Task instructions: Would you print every line of the items below verbatim, leaving the pictures out?
++++++++
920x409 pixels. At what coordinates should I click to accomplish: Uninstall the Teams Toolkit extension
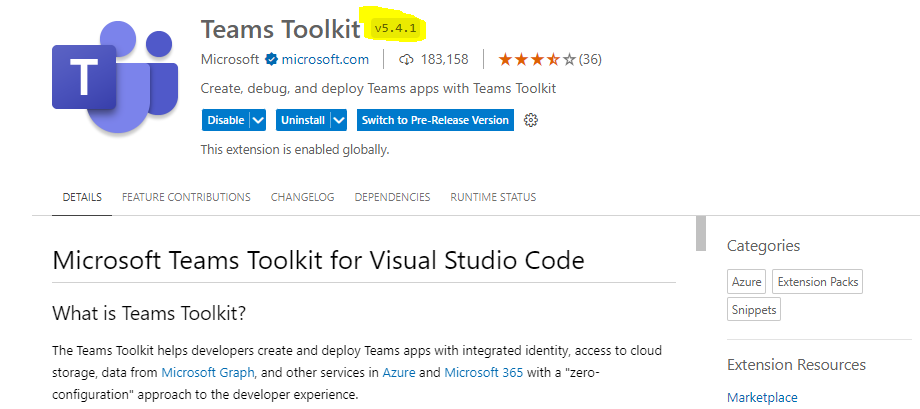pyautogui.click(x=302, y=120)
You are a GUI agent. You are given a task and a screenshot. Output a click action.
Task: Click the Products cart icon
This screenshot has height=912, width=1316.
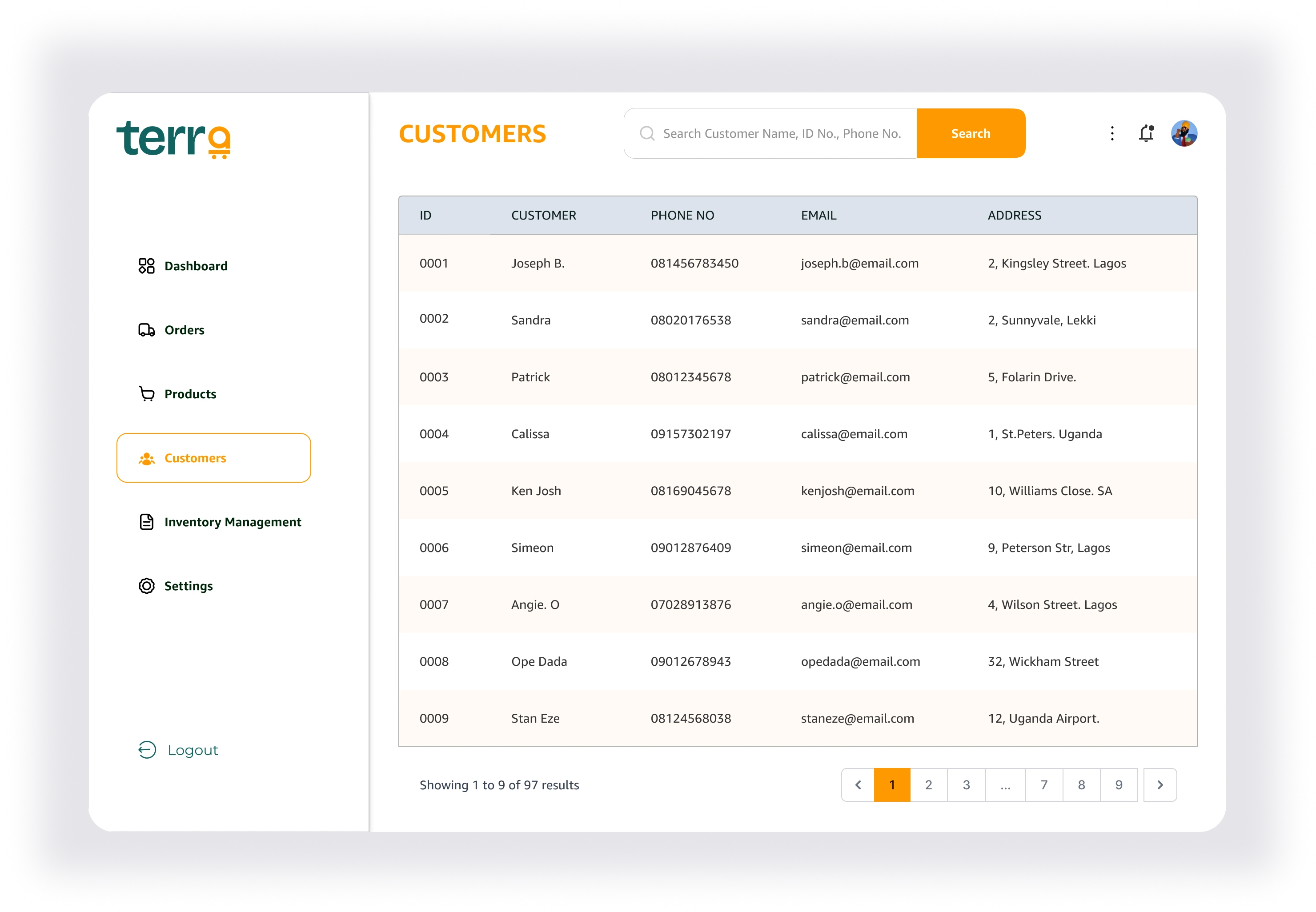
++++++++
Response:
920x409 pixels. At what coordinates should I click to accomplish: Uninstall the Teams Toolkit extension
pyautogui.click(x=302, y=120)
You are a GUI agent. You are given a task and a screenshot. Output a click action.
Task: Click the Products cart icon
This screenshot has height=912, width=1316.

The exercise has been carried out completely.